WHAT TO DO
The stretch wanted below opens at the line containing "[Charles Tyrwhitt on Facebook] (249, 2308)" and closes at the line containing "Terms and conditions (119, 2271)". Please return it exactly, with no other lines.

(Saved entries)
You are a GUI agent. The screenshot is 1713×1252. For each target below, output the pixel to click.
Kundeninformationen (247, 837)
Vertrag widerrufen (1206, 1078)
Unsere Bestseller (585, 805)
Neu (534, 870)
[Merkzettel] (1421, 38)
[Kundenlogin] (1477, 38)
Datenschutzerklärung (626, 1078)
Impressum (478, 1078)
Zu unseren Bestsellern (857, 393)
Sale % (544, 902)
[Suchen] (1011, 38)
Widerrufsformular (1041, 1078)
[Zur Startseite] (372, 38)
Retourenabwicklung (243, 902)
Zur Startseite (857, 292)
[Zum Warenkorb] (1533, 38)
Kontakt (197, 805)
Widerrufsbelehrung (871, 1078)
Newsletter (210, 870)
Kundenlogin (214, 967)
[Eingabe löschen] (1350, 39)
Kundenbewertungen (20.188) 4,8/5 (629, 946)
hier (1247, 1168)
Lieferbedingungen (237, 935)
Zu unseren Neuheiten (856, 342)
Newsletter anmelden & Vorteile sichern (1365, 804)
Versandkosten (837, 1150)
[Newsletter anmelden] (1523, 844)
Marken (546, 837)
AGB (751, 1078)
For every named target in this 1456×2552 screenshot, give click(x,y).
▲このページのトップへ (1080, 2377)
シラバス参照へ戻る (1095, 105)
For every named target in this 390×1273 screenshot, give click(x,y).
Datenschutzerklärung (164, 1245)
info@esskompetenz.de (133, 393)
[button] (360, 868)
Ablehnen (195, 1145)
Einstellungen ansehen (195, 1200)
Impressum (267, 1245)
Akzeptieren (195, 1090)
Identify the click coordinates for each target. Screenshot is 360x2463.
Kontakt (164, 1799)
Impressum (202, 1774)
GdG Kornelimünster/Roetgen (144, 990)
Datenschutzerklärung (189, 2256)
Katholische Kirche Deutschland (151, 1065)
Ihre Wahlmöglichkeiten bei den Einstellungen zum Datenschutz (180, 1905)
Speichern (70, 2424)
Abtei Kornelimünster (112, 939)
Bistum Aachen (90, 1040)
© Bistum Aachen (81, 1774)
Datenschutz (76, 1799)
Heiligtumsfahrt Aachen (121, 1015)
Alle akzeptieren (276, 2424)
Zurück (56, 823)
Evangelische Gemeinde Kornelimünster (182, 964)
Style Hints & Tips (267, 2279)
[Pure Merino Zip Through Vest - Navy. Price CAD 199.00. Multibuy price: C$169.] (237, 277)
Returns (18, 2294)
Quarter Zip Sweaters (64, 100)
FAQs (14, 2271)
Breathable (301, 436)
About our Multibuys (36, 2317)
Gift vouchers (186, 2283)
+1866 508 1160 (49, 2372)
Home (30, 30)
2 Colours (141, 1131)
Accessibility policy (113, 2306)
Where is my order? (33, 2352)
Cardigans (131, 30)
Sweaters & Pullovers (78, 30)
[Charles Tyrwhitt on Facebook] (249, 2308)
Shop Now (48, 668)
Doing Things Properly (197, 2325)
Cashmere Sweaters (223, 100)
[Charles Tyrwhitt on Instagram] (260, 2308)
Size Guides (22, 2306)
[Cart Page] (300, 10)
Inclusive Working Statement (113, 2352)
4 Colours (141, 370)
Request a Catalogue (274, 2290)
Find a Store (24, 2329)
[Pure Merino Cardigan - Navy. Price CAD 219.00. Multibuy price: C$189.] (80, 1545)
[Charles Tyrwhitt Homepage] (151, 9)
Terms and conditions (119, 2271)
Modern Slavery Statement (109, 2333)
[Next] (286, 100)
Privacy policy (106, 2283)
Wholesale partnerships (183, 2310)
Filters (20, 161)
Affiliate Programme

ANSWER BOX
[Charles Tyrwhitt on Facebook] (249, 2308)
Shop Now (48, 668)
Doing Things Properly (197, 2325)
Cashmere Sweaters (223, 100)
[Charles Tyrwhitt on Instagram] (260, 2308)
Size Guides (22, 2306)
[Cart Page] (300, 10)
Inclusive Working Statement (113, 2352)
4 Colours (141, 370)
Request a Catalogue (274, 2290)
Find a Store (24, 2329)
[Pure Merino Cardigan - Navy. Price CAD 219.00. Multibuy price: C$189.] (80, 1545)
[Charles Tyrwhitt Homepage] (151, 9)
Terms and conditions (119, 2271)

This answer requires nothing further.